Many higher education specialists have suggested reversing the Coalition’s 2012 introduction of £9000 fees by reducing fees back to £6000 per year. Critics have however pointed out that this would mainly benefit higher-earning graduates who would have a smaller loan to pay back, and the fee reduction would ultimately be funded by universities reducing expenditure on widening participation measures.
It is unlikely that the government will decide to completely scrap tuition fees
Experts have also recommended decreasing interest rates on student loan repayments to make debts more affordable. Currently graduates pay 9% of their income above £25,000, with remaining debts are cleared 30 years after graduation; the Institute for Fiscal Studies estimated that 77% of current graduates will have at least part of their loan written off by the Treasury as their level of earning would not allow them to pay back the entire debt.
Many experts support a reversal of the Conservative government’s decision to remove maintenance grants, which provided non-repayable financial support for students from low-income backgrounds.

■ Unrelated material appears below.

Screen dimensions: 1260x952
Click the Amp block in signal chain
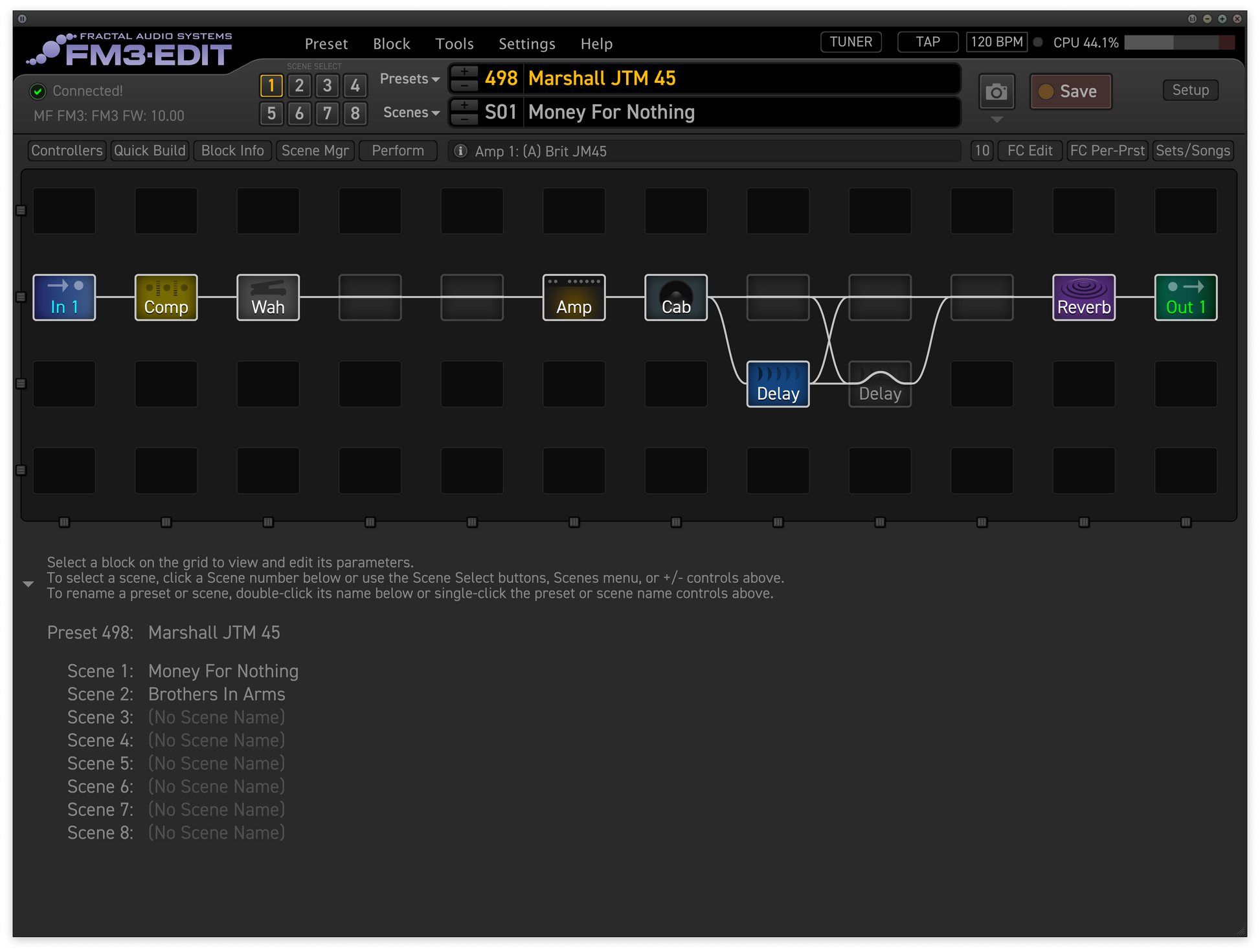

There is widespread support for their return from both the public and the University and College Union. May suggested that these grants may be reintroduced as the report will examine “how we can give people from disadvantaged backgrounds an equal chance to succeed. That includes how disadvantaged students and learners receive maintenance support”.
The most controversial option is the introduction of variable fees, which would see fees differing between courses depending on financing costs and potential graduate earnings. Although supported by new Education Secretary Damian Hinds, this option has been heavily criticised within both the higher education sector and the Party. It is feared that disadvantaged students will consequently apply for the cheapest courses with the poorest graduate opportunities, which The Guardian describes as “hindering rather than boosting social mobility”.
Speaking against variable fees, Labour Shadow Education Secretary Angela Rayner described how “charging more for the courses that help graduates earn the most would put off students from the most disadvantaged backgrounds from getting those same qualifications. As part of our industrial strategy we need to ensure that we get more students on those courses.”
It is unlikely that the government will decide to completely scrap tuition fees. Although the Labour Party’s support for free higher education has brought them immense support among young voters, the Conservative Party regards this as unaffordable.
Asked about the impact of the review, a Newcastle University spokesperson said: “Newcastle University has a strong track record in opening up opportunities for students from less advantaged backgrounds and providing financial support for those most in need.
“We are keen to ensure that students with the potential to succeed aren’t put off from university by concerns about whether they can afford it.
“Newcastle University is highly respected for its quality of education and develops the graduates employers are seeking across all disciplines, highlighted by our excellent graduate employment statistics.”